Poderíamos começar este contraponto pelo título do artigo de Bitelli, ou da conclusão que apresenta, de que a Lei Paulo Gustavo é uma "solução imperfeita" para o fomento do audiovisual brasileiro. Para isso bastaria apontar que não existe nenhuma "lei perfeita", já que aprimoramentos são sempre possíveis em qualquer lei. Existem as "leis possíveis", isto é, aquelas que conseguiram sagrar a sua aprovação num contexto parlamentar onde vários interesses atuam simultaneamente, coisa que a Paulo Gustavo ainda não alcançou, seja porque ainda há uma votação pendente no Senado, seja porque ainda há a necessidade de seu sancionamento pelo Presidente da República para passar a ter efeitos legais. No entanto, além do tom de "alerta" às "produtoras audiovisuais independentes" sobre os possíveis malefícios que a Lei Paulo Gustavo poderia provocar no setor, a grande motivação que nos fez escrever este texto é a afirmação de Bitelli, em pelo menos três passagens de seu artigo, de que a Lei Paulo Gustavo retiraria recursos do Fundo Setorial do Audiovisual (FSA), que poderiam irrigar a produção nacional. Há nessa afirmação um grande equívoco, não se sabe se intencional ou involuntário, pois a Lei Paulo Gustavo acessa e destina aos entes federados o superávit financeiro do Fundo Nacional de Cultura (FNC), incluído aí o superávit financeiro do FSA. Ou seja, trata-se, no caso da Lei Paulo Gustavo, de recursos diferentes daqueles alocados no FSA pela Lei Orçamentária Anual (LOA) e que podem ser utilizados pela Ancine no fomento ao audiovisual nacional. Aqui permitam-nos uma pequena digressão sobre o orçamento público e a questão do "superávit financeiro" dos fundos públicos federais para melhor esclarecimento da minha afirmação.

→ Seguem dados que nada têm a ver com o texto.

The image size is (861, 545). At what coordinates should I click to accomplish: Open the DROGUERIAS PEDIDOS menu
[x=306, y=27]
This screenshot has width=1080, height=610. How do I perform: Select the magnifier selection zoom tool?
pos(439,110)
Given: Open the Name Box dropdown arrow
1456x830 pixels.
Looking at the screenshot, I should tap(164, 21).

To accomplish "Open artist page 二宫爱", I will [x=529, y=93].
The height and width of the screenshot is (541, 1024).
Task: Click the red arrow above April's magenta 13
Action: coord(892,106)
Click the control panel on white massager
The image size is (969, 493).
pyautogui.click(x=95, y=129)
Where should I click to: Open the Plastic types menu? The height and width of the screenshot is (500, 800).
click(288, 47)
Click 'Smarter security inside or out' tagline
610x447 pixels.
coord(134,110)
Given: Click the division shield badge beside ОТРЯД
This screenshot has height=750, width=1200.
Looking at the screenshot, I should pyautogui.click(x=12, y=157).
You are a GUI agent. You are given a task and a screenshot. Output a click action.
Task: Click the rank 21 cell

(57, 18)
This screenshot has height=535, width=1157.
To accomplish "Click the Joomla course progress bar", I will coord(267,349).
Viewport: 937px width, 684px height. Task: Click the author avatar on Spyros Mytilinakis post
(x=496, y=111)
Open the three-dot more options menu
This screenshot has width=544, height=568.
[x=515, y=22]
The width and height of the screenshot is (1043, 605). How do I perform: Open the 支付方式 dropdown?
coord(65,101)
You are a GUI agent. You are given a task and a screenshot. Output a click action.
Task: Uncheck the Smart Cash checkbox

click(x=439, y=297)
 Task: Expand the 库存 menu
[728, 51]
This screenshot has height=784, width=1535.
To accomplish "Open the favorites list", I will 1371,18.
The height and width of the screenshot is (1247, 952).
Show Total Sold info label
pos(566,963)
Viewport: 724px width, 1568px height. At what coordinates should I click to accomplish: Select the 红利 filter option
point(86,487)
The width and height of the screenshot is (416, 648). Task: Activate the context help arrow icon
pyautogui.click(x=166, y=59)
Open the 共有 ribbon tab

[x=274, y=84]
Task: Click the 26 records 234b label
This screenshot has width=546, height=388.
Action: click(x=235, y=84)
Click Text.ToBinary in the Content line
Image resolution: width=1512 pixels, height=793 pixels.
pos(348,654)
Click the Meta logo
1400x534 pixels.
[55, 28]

Como se sabe, os recursos públicos que a Ancine, ou qualquer outro órgão público, pode aplicar, seja em sua área meio, seja nas ações finalísticas, são aqueles alocados pela Lei Orçamentária Anual (LOA) nas ações orçamentárias e/ou fundos públicos sobre as quais possui governabilidade. Ou seja, o que a Ancine pode utilizar do FSA em ações finalísticas num ano é, no máximo, aquilo que a LOA desse mesmo ano destinou ao FSA. Caso a despesa prevista tenha sido ao menos empenhada nesse ano, aí excepcionalmente, no ano seguinte, por meio do conhecido mecanismo dos restos a pagar, os recursos originalmente alocados num ano podem ser executados no(s) ano (s) seguinte (s). Mas nem o orçamento alocado pela LOA ao FSA, nem os restos a pagar se confundem com o "superávit financeiro" do FSA. O "superávit financeiro" do FSA, como de qualquer fundo público, é composto por todos os saldos não utilizados do FSA ao longo dos anos, seja porque a Ancine deixou de executar, seja porque os recursos foram contingenciados. Ou seja, são recursos que não foram utilizados em anos anteriores. Desta forma, ainda que primários, convertem-se em financeiros, passando a constituir saldo da Conta Única do Tesouro Nacional.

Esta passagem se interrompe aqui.